À la maison" ce n’est pas seulement les confidences d’une personne âgée, c’est une vraie leçon de vie, la quête du bonheur, pour tous et à tout âge.

Le lieu minimaliste est parfaitement adapté à ce monologue où le texte est adressé de manière directe aux spectateurs. Lucienne n’hésite pas impliquer le public, en partageant ses propres interrogations. Nous pouvons croire, le temps d’une heure, être en train de dialoguer avec notre grand-mère dans cette petite salle intimiste des Ateliers d’Amphoux. Le charme des murs de pierre situés au sous-sol a des allures de cave à vin. Et cela tombe bien puisque la comédienne nous fait goûter, au beau milieu du spectacle, au bon cru du Sang du Peuple des caves Jamet & Fils issues de la région avignonnaise...
La mise en scène met en lumière avec finesse un sujet peu traité au théâtre, en s’appuyant sur un texte empreint de vérités qui dépeint à la fois des évidences et des absurdités, comme le coût faramineux des maisons de retraite ou le lourd fardeau de "l’indifférence". Mais Lucienne ne reste pas enfermée dans le présent et partage avec le public ses moments d’évasion. Un bond dans le passé. Un regard nostalgique pas pour autant désabusé. "C’est quand même bien d’être en 2017", dit-elle en racontant qu’elle y voit plus clair depuis qu’elle s’est fait opérer de la cataracte.

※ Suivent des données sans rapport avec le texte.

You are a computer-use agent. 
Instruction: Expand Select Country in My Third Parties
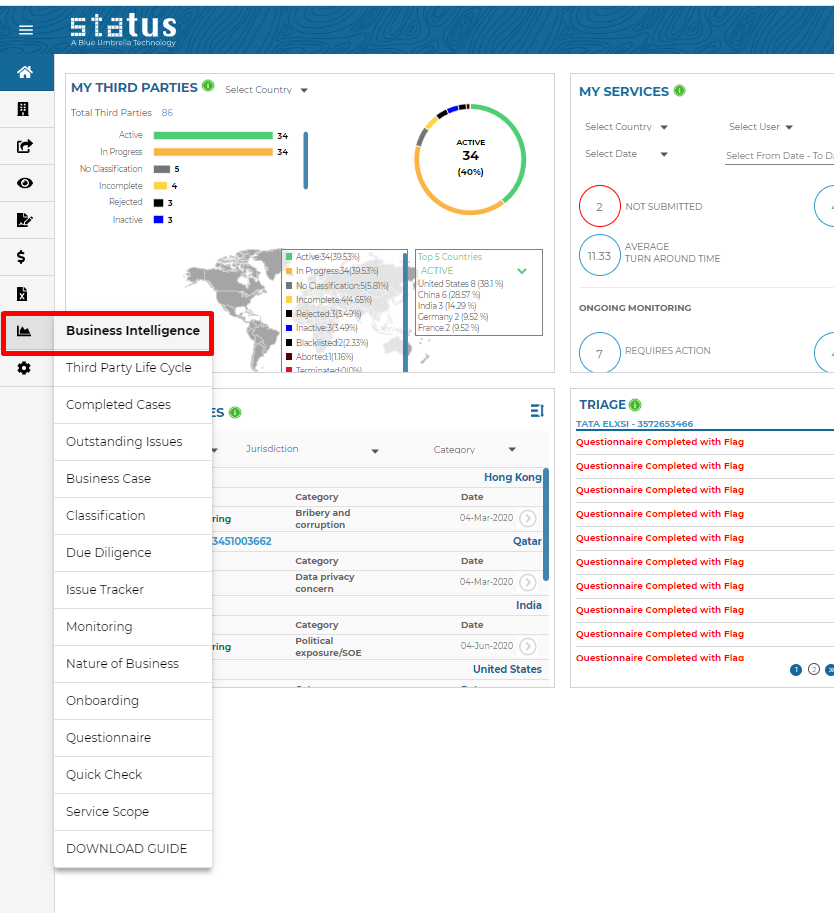(x=266, y=90)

L’ambivalence des sentiments, qui basculent entre amertume et gratitude, ne l’empêche pas de tenir debout. Même si la réalité du quotidien avec les infirmières n’est pas toujours joyeuse, Lucienne témoigne également du respect qu’elle a pour la profession. Vieillir, c’est aussi apprendre à "subir" et à vivre avec le sentiment d’impuissance. Le personnage oscille entre son envie d’indépendance, son désir de se débrouiller seule, de se retrouver "dans ses meubles" et le besoin irrépressible d’avoir de la compagnie, de discuter, de se livrer…

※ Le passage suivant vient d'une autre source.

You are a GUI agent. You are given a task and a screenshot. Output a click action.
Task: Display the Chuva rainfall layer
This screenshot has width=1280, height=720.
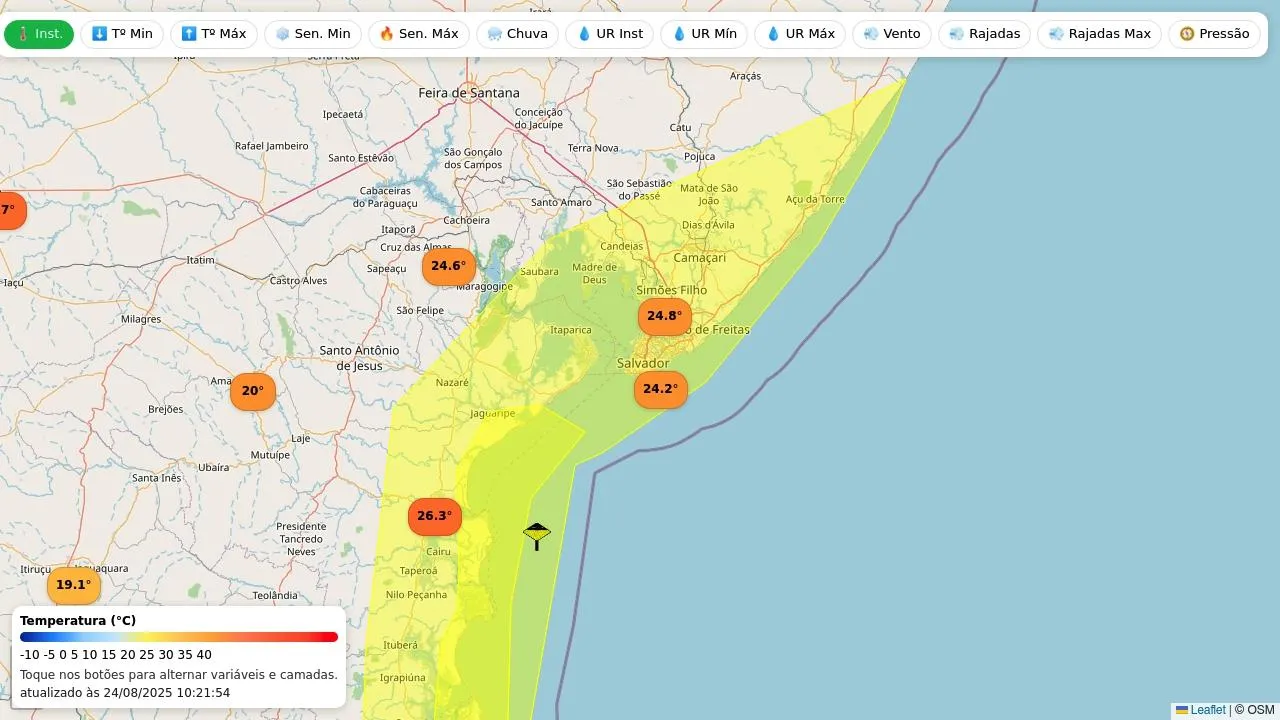coord(517,34)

Les souvenirs de cette femme volontaire l’aident aussi à tenir. Lucienne prend un savoureux plaisir à parler de ses amitiés et de l’amour de sa vie. C’est surtout en pensant à lui qu’elle ne se "laisse pas démonter", avoue-t-elle. Certains "se débarrassent de leurs proches" en les envoyant en maison de retraite. Lucienne, elle, n’a pas eu d’enfant et a dû se familiariser avec le sentiment de solitude après la mort de son compagnon. Elle n’a plus son chat pour combler le manque et l’absence, et ce n’est pas son voisin de chambre, cet inconnu qui met le son de la télévision trop fort à cause de sa surdité, qui va l’aider à vaincre l’ennui… En revanche, Lucienne a un trésor, le meilleur de tous les médicaments : ses passions et sa joie de vivre.   

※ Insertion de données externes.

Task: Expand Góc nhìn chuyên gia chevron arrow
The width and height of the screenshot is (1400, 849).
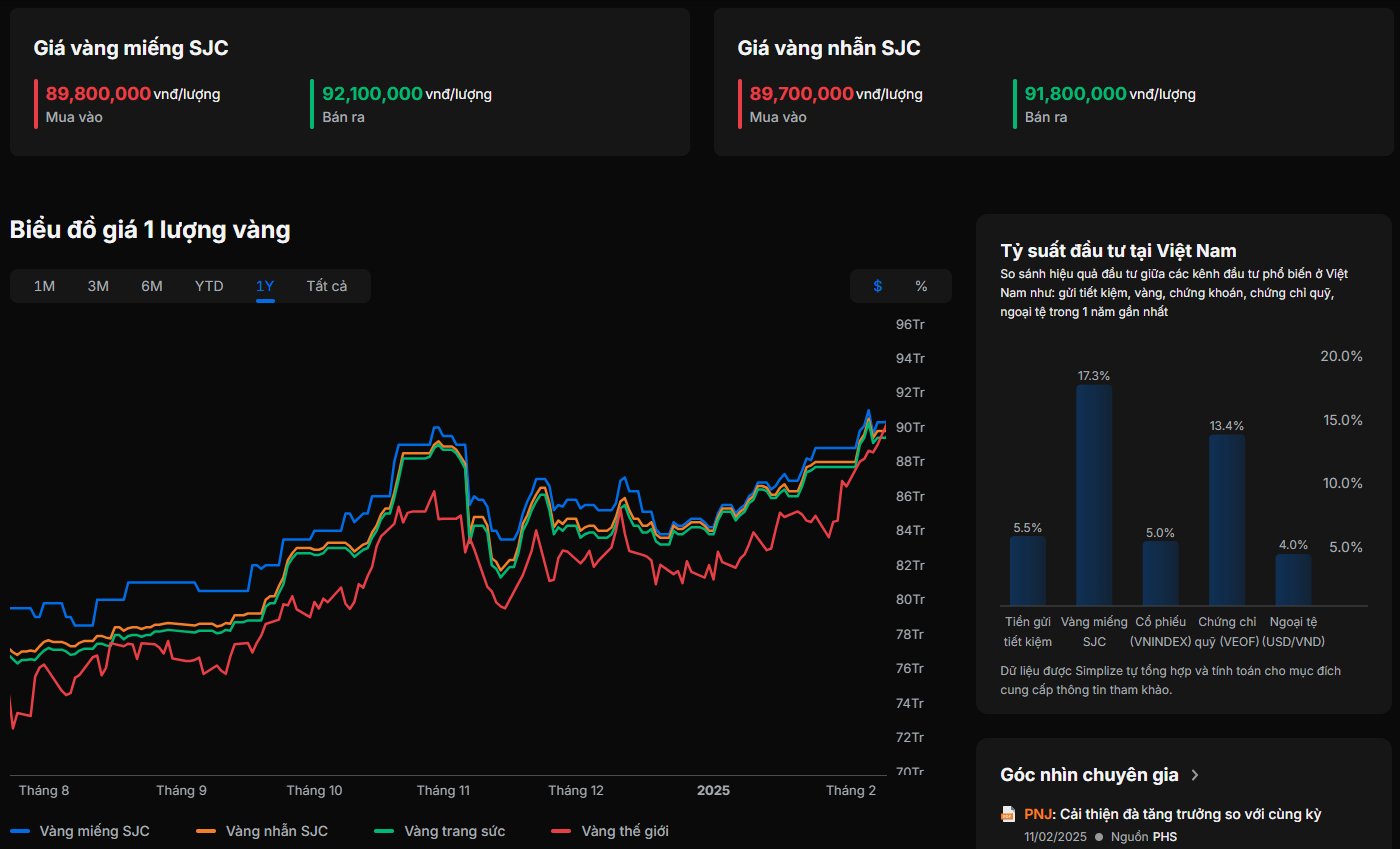Action: [1195, 775]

Ce portrait de femme va à l’encontre des préjugés, au vu de sa vivacité et de sa jeunesse d’esprit. Lucienne nous fait partager son goût des autres, de la musique, de la poésie et des livres qu’elle dévore en fidèle "blibliovore" qu’elle a toujours été... Cette femme, dont l’esprit vif est insatiable, ne se prive pas de danser ni d’allumer sa boule à facettes pour une séquence musicale. Et malgré des notes (pas toujours justes) elle nous entraîne dans son tourbillon d’émotion et de souvenirs.
"Merci de m’avoir écoutée", tels sont les mots de la fin faisant écho à la sensation de déranger ou d’être de trop. Malgré le sentiment de délaissement, Lucienne sait se faire apprécier et l’on ne peut rester indifférent à la joie qu’elle transmet. D’ailleurs, les "bravo" des spectateurs ne se font pas attendre et ils lui répondent à leur tour "merci".